Outline milestones. Highlight key roles. Explain how issues will be escalated. If you use a proven process (e.g., agile sprints, stage gates), show how it will apply to their context.

This gives clients confidence. And confidence closes deals.

Talk Less About Yourself, More About Them

Another common trap is spending too much of the proposal talking about your firm, your history, your capabilities, and your awards.

Those things matter. But they should be in the appendix.

The body of the proposal should be about the client:

  • Their goals
  • Their current state
  • Their constraints
  • Their stakeholders
  • Their future

Your case studies, bios, and intro decks are supporting material, not the main event.

Pro tip: Include an appendix with a tight, well-designed 6–12 slide intro deck, team bios, case studies, and certifications. It’s there for the folks who don’t know you yet. But don’t lead with it.

The Scariest Question: “Have You Done This Before?”

This question trips up a lot of firms, especially newer ones or those pivoting into new industries.

Don’t panic. Don’t bluff. Don’t apologize.

Instead, speak directly to the closest proxy. Acknowledge that this exact use case is new for you, but draw on relevant experience. Emphasize:

  • Similar clients you’ve helped
  • Analogous challenges you’ve solved
  • Your ability to ramp up fast through discovery
  • Past “firsts” that led to strong outcomes

Being honest about your position (and confident in your ability to deliver) is more credible than pretending to be something you’re not.

Often, a fresh perspective is exactly what the client is looking for.

Don’t Race to the Bottom on Price

In large RFPs, procurement often sets a budget range or ballpark expectations. You want to be within that range. But you don’t need to be the cheapest.

In fact, being the cheapest often hurts you. Clients may assume you’ve misunderstood the scope. That you’re going to change-order them later. That you’re cutting corners.

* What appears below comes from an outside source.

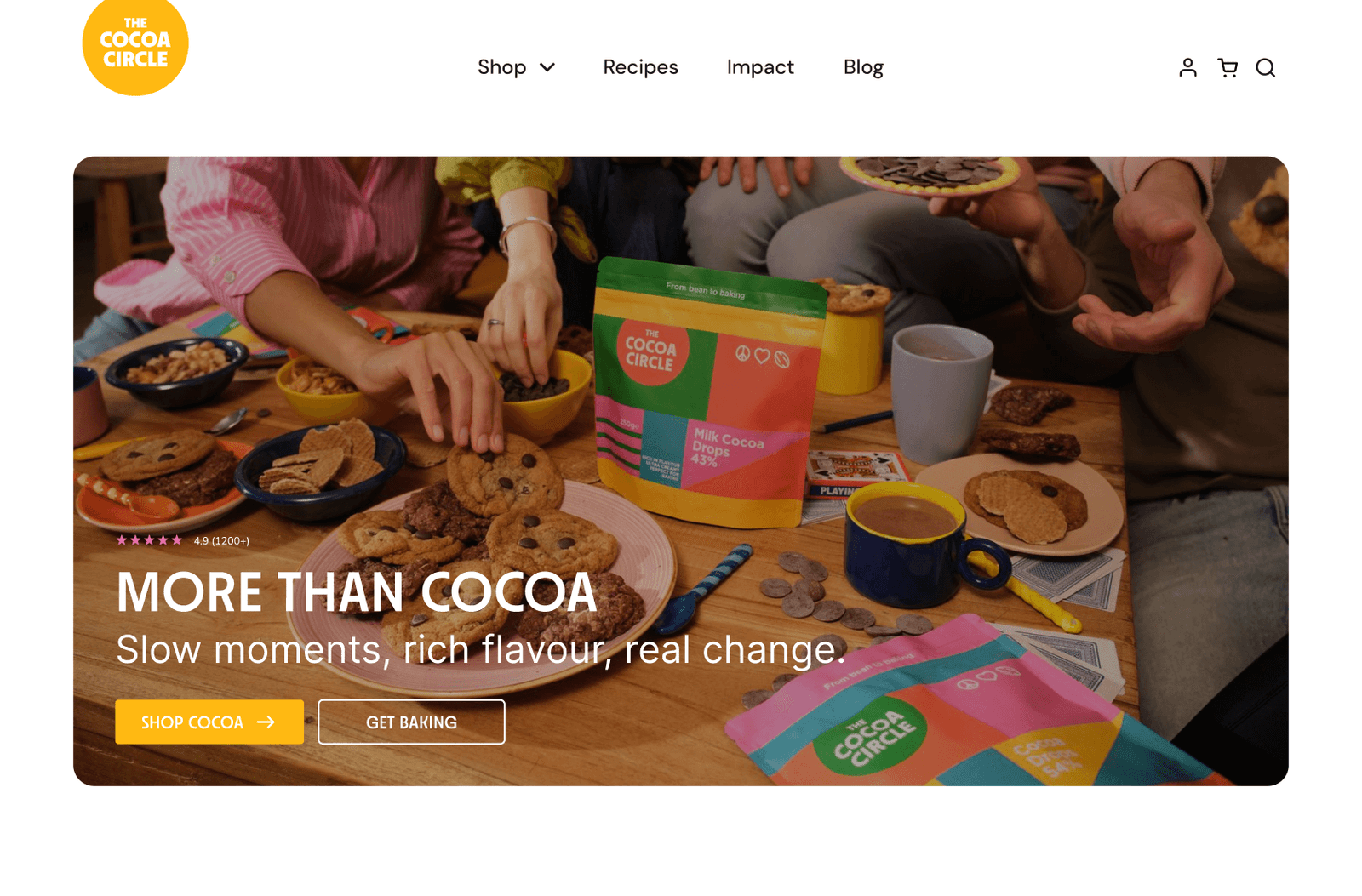1362x896 pixels.
Task: Click the arrow in Shop Cocoa button
Action: tap(266, 722)
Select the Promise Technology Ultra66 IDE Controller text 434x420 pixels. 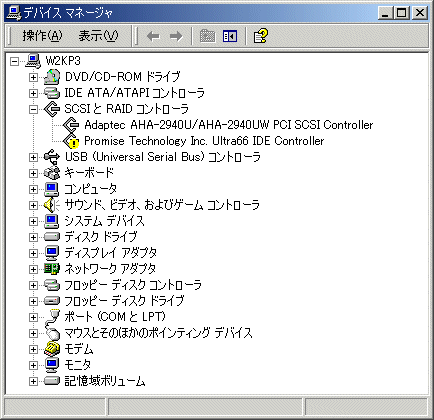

Some firms intentionally lowball to win the work, then rely on change orders to make it up. Don’t be that firm. It damages trust and signals desperation.

Instead, be transparent. Show your pricing logic. Offer phased approaches if budget is tight. Anchor your price to the outcomes, not just inputs. If they push back, trim scope.

Price isn’t everything. But mis-pricing can lose you the deal, and too low can be as bad as too high.

The Best Time to Influence the RFP Is Before It’s Written

The hardest RFPs to win are the ones you hear about for the first time when the document drops.

By then, the requirements are locked. The relationships are formed. The budget is set. And, often, the incumbent has already helped shape the scope.

To shift the odds in your favor, you want to be the firm that helps shape the RFP.

How? By building relationships before the project exists. Doing small low-risk, or even pro bono projects to build trust. To get on the approved vendor list early. To share relevant thought leadership and frameworks in advance.

It’s not always possible. But when it is, it changes everything.

If you can help a client frame the problem before they write the RFP, you’re in the drivers seat. You get to help set the terms and seed your ideas.

Proposals Are Performances

Responding to an RFP is a chance to demonstrate how you think, how you communicate, and how you operate under pressure.

Don’t just play to win the work. Play to earn trust. If you do that well, you’ll not only increase your win rate, but build a reputation that brings more RFPs to your door.